▸ Work to do:
From the material below, copy each line that contains the string "computer". Case counts.

▸ Given data:

------------------------------

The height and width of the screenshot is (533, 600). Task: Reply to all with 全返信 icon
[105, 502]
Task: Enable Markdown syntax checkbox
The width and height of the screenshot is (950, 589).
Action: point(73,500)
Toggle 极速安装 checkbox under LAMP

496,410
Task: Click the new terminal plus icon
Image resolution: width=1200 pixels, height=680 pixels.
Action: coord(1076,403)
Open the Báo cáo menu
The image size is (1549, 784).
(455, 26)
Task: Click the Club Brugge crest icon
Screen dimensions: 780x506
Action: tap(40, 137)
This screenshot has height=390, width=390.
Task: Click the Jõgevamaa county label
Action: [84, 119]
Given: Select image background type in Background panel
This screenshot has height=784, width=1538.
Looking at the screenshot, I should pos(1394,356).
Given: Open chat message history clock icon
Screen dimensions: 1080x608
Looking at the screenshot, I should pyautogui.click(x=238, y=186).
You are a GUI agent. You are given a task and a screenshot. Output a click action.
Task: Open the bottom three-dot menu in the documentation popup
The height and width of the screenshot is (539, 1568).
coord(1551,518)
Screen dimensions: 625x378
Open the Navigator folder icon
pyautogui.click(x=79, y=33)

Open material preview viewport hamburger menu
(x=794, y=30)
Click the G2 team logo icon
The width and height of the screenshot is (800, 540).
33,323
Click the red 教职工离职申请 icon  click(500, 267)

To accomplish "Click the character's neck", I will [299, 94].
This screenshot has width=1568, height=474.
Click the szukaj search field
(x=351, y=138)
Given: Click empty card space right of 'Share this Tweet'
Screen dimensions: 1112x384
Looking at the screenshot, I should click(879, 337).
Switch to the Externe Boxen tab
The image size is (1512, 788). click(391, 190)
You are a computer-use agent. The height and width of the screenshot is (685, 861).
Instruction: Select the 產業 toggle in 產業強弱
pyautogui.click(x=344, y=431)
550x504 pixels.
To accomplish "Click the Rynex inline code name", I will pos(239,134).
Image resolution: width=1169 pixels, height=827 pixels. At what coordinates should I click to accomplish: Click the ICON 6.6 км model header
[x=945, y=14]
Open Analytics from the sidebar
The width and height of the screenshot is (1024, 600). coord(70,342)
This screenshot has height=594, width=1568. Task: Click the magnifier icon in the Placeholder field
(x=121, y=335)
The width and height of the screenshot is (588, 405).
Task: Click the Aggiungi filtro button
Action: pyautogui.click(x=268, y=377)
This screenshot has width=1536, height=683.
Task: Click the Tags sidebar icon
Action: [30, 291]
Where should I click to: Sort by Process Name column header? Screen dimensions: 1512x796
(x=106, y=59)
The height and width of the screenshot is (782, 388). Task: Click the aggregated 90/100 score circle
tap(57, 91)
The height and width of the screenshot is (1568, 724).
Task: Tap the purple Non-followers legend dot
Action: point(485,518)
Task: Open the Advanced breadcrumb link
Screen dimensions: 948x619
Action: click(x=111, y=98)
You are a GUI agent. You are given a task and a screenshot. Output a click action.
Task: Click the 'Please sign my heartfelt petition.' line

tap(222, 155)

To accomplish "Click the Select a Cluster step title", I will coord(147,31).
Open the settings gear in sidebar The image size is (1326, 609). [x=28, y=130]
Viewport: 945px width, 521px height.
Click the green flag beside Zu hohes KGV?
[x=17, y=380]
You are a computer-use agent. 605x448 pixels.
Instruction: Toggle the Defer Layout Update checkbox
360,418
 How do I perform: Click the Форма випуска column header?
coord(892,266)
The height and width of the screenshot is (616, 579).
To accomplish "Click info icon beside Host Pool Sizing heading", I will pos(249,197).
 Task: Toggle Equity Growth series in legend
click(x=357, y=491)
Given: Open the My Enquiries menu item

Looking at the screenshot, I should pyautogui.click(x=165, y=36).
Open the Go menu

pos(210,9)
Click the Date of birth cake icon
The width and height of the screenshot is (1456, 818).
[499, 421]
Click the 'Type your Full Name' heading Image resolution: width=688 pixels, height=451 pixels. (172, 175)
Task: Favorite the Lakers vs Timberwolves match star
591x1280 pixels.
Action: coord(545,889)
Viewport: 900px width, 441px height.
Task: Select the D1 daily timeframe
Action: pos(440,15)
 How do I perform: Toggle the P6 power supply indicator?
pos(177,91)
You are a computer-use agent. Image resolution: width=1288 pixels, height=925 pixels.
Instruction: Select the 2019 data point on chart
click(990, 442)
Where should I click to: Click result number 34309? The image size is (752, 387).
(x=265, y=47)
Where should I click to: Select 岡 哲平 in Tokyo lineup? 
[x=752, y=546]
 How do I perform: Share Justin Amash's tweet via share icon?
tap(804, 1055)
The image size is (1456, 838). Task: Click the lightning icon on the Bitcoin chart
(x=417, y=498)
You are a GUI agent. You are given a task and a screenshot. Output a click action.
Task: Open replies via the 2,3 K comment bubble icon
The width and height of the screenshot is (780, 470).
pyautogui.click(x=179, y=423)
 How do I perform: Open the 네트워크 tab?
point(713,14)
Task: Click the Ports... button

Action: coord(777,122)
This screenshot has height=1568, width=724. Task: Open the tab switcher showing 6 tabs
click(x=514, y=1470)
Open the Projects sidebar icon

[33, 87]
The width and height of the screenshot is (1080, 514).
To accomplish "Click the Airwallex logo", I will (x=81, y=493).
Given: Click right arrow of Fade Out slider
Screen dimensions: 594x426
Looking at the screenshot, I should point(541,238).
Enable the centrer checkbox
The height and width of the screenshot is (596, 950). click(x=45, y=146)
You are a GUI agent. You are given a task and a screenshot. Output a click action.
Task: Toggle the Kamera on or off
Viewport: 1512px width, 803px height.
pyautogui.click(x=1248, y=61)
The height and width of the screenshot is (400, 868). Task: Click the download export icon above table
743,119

------------------------------

▸ Solution to the problem:
You are a computer-use agent. The height and width of the screenshot is (685, 861).
You are a computer-use agent. 605x448 pixels.
You are a computer-use agent. Image resolution: width=1288 pixels, height=925 pixels.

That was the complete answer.